__Your instructions__. Repeat every line of the listing below word for word, leaving out the pictures.

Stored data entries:
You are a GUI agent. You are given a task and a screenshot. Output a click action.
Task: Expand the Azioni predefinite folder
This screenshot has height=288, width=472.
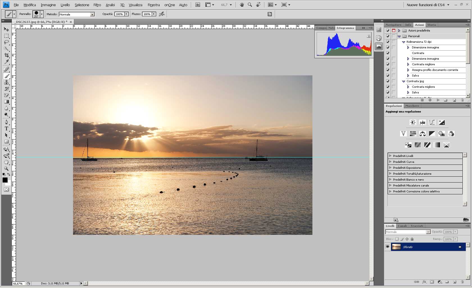pos(399,30)
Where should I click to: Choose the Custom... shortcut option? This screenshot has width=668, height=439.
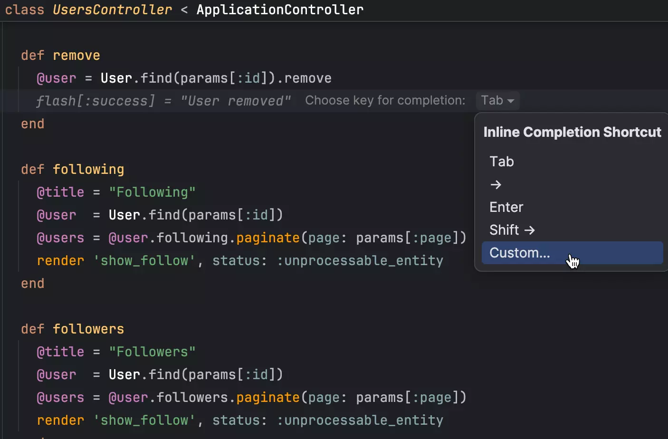tap(519, 253)
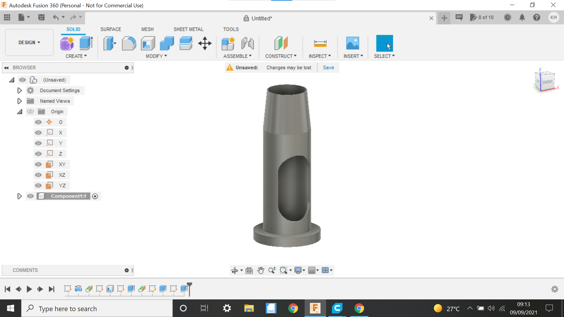
Task: Select display mode grid icon
Action: [312, 270]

__Exercise answer__.
You are a GUI agent. You are given a task and a screenshot. Output a click action.
Task: Expand the Azioni predefinite folder
This screenshot has height=288, width=472.
pos(399,30)
Where should I click to: Choose the Custom... shortcut option? This screenshot has width=668, height=439.
tap(519, 253)
Task: Select display mode grid icon
Action: [312, 270]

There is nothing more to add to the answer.